ロジスティック回帰
ロジスティック regression is a type of 統計分析 used to predict the probability of a binary outcome, meaning an outcome that can have one of two possible values, such as ‘yes’ or ‘no’, ‘success’ or ‘failure’. It is widely used in various fields, including medicine, 社会科学, and marketing, to understand the impact of one or more independent variables on a dependent binary outcome.

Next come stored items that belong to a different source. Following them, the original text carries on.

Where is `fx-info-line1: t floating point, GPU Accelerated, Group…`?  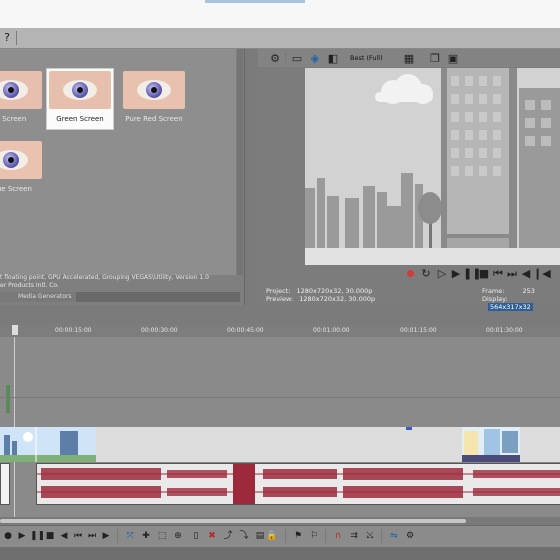 fx-info-line1: t floating point, GPU Accelerated, Group… is located at coordinates (104, 278).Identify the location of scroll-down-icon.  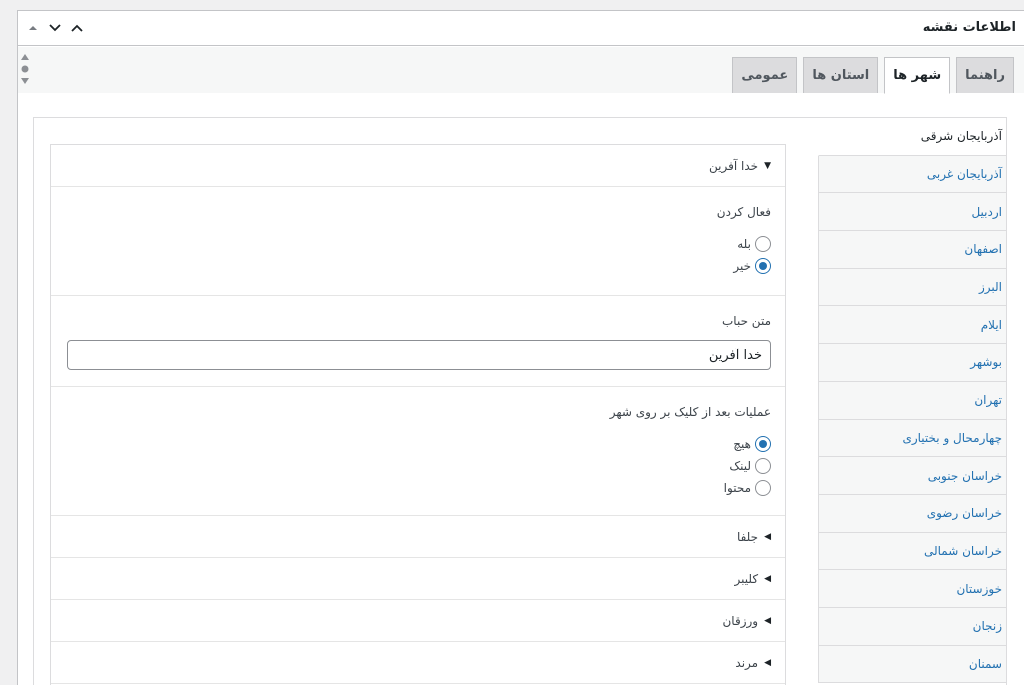
(25, 81).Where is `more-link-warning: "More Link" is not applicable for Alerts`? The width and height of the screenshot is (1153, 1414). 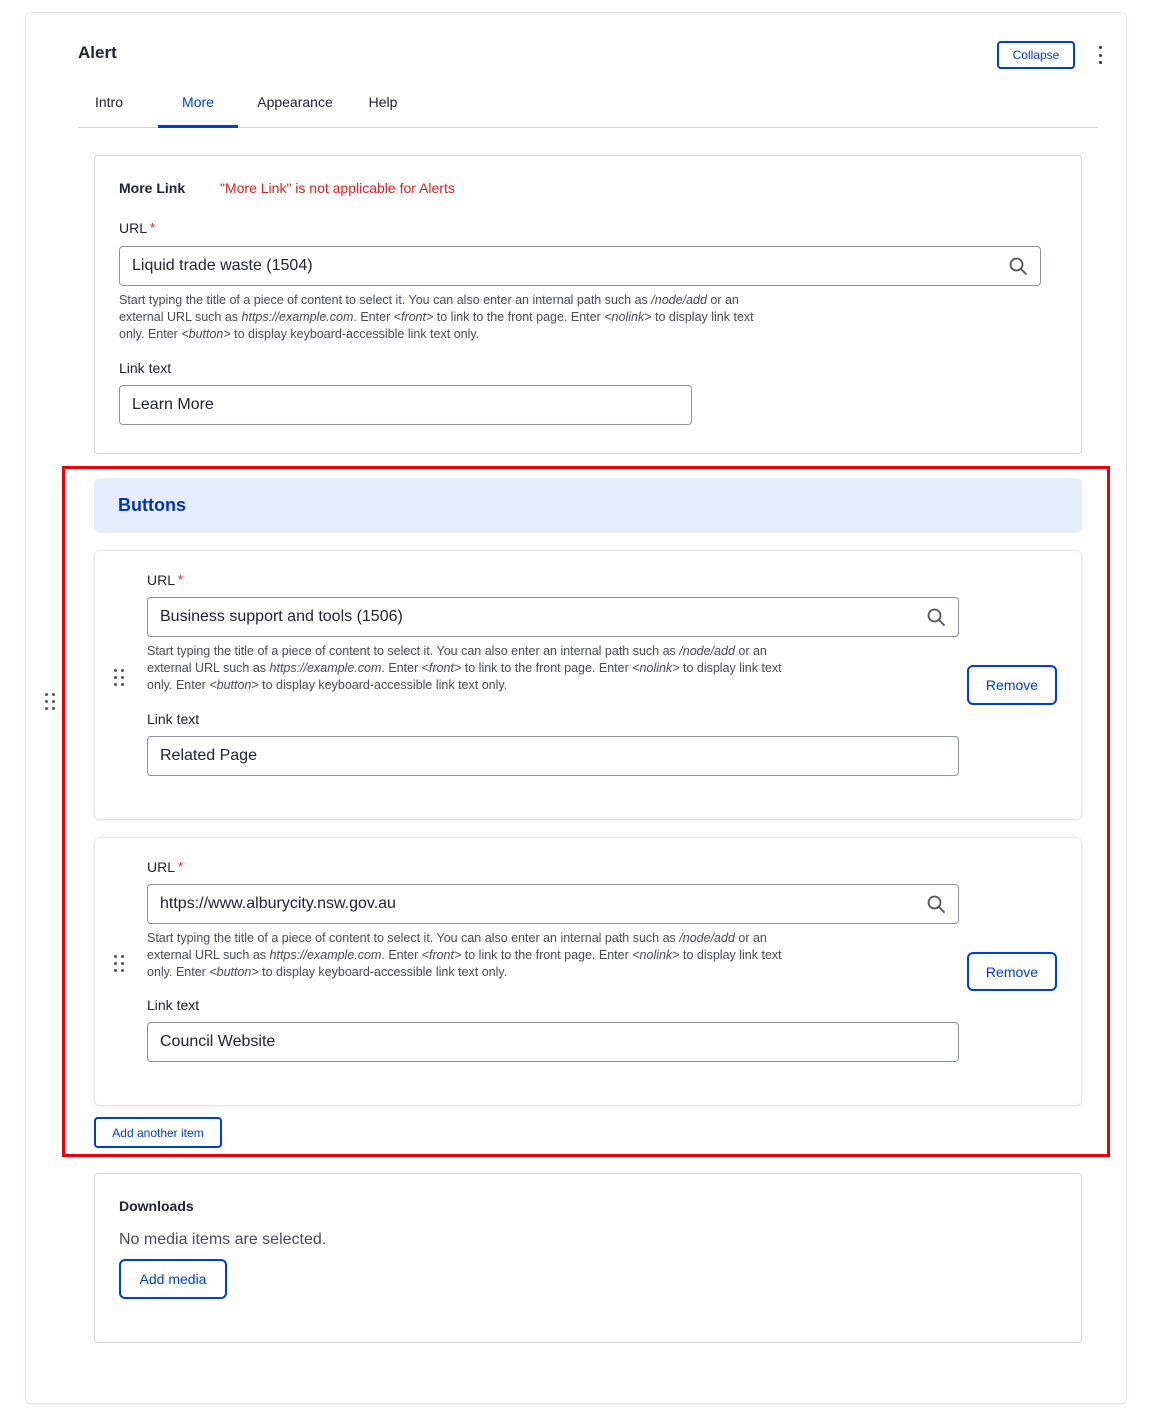 more-link-warning: "More Link" is not applicable for Alerts is located at coordinates (338, 188).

非構造化プルーニングとは異なり、 線形回帰, which predicts continuous outcomes, logistic regression uses the logistic function to constrain the predicted probabilities between 0 and 1. The logistic function, also known as the sigmoid function, has an S-shaped curve and allows for modeling the probability of the dependent event occurring based on the input variables.
ロジスティック回帰の基本式は次のとおりです:
P(Y=1) = 1 / (1 + e^(-z))
where z is a 線形結合 予測変数の:
z = β0 + β1X1 + β2X2 + … + βnXn
この式において、 β0 is the intercept, β1, β2, …, βn are the coefficients for the predictor variables X1, X2, …, Xn. The coefficients represent the change in the log-odds of the dependent variable for a one-unit change in the predictor variable.
ロジスティック回帰は、複数クラスを扱うことも拡張可能です(多項ロジスティック回帰) and can also be used for ordinal outcomes (ordinal logistic regression). Model evaluation metrics such as the confusion matrix, precision, recall, and the area under the ROC curve (AUC) are commonly employed to assess the performance of logistic regression models.